Developing drugs to treat addiction was, until a few years ago, a low priority for large pharmaceutical companies and was pursued mostly by a handful of smaller biotech companies. But industry is now getting involved, partly because it has realized that a large market exists for effective treatments, and partly because addiction is less stigmatized and considered more as a disease, commented Volkow and Vocci. The overlap between addiction and other psychiatric disorders, and the economics of using one drug for multiple indications, are also motivating companies to develop addiction treatments. Aripiprazole (Abilify®; Bristol-Myers Squibb, New York, NY, USA), a dopamine stabilizer approved for schizophrenia and bipolar disorder, is now being tested in cocaine users, and modafinil (Provigil®; Cephalon, Frazer, PA, USA), approved for narcolepsy, is in trials for cocaine addiction and ADHD.

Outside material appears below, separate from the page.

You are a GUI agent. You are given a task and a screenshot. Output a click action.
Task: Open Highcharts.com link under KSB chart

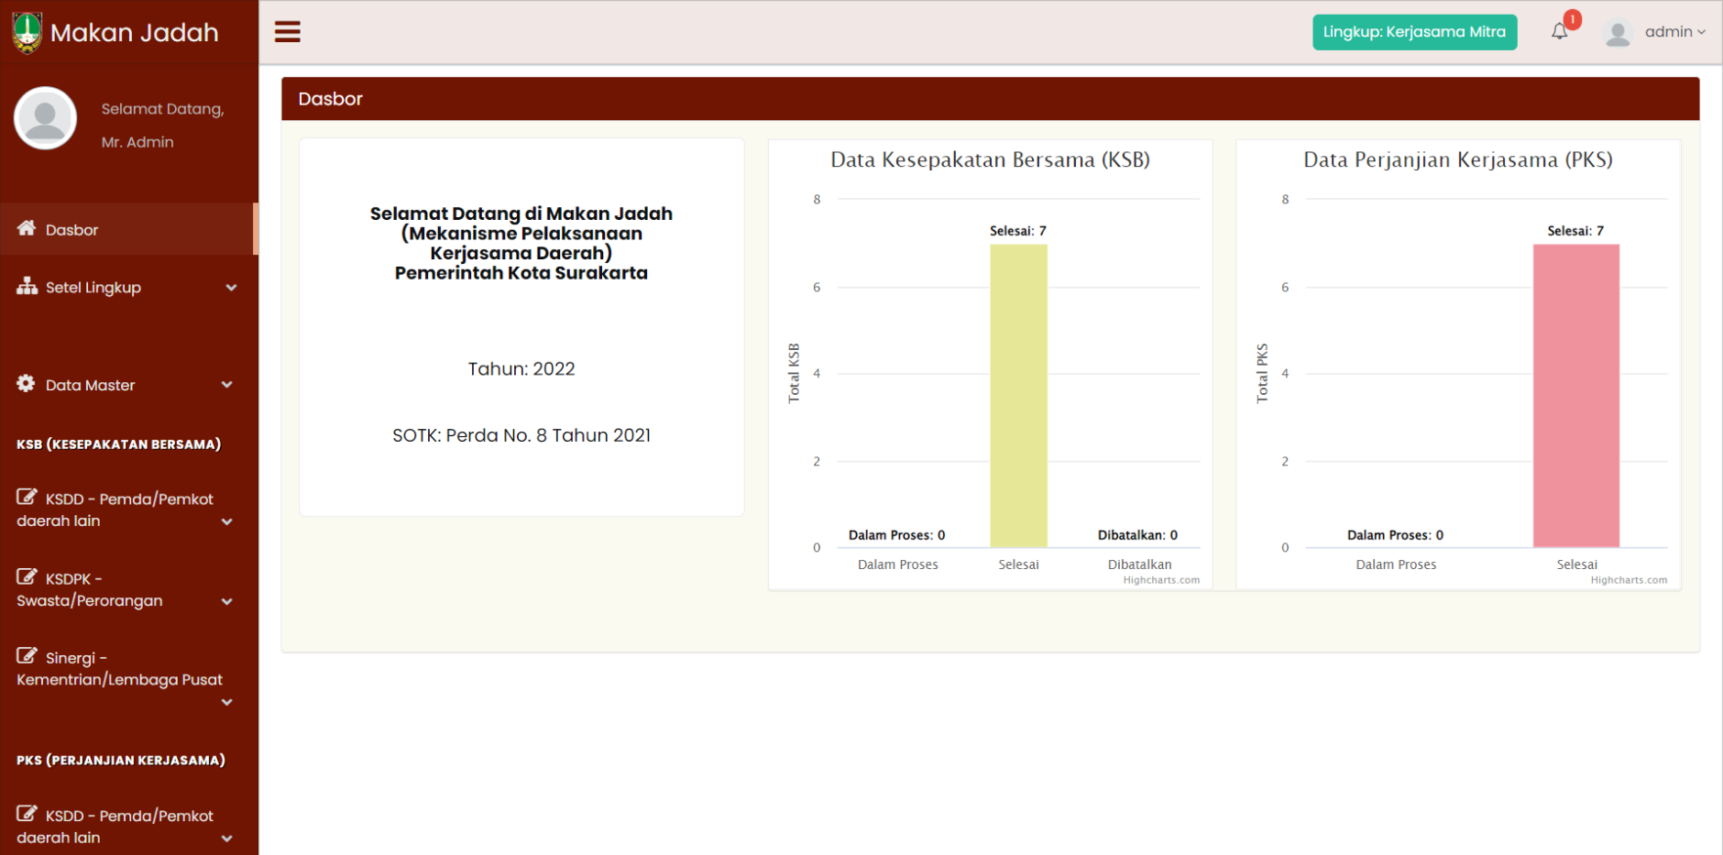[x=1160, y=580]

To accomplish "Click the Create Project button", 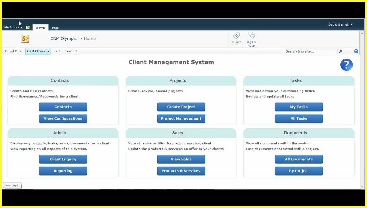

In 1989, NIDA's Medication Development Program (MDP) started developing medications for opiate and cocaine dependence and more recently widened its focus to include methamphetamine and marijuana dependence. There are 21 medications now in development by 11 companies, 18 of which are sponsored by NIDA. In a ‘top–down' approach, the MDP tests existing medications for treatment of cocaine and alcohol addiction. “Overlapping pathways and potential common mechanisms of addiction are of great interest to us,” said Vocci. So far, naltrexone, originally developed to treat opiate addiction, also appears to be effective in treating alcoholism (O'Brien, 2005). MDP also pursues rational drug discovery based on neuroscience findings. For example, it is testing a glutamate antagonist, talampanel (Ivax Corporation, Miami, FL, USA), as a potential anti-relapse medication for cocaine addiction in phase II trials; the compound was initially developed to treat epilepsy and Parkinson's-associated dyskinesia.
But, like other chronic, relapsing diseases, addiction must be treated on a long-term basis, with the realistic goal of increasing the length of time between relapses. With preliminary evidence that abstinence, and certain compounds, can restore normal brain activity in addicts, and imaging studies showing that cognitive behavioural therapy may have similar effects in certain psychiatric conditions, many experts believe that a combination of psychosocial support and pharmaceutical treatment may have the best chance of helping people shake off the deadly grip of addiction.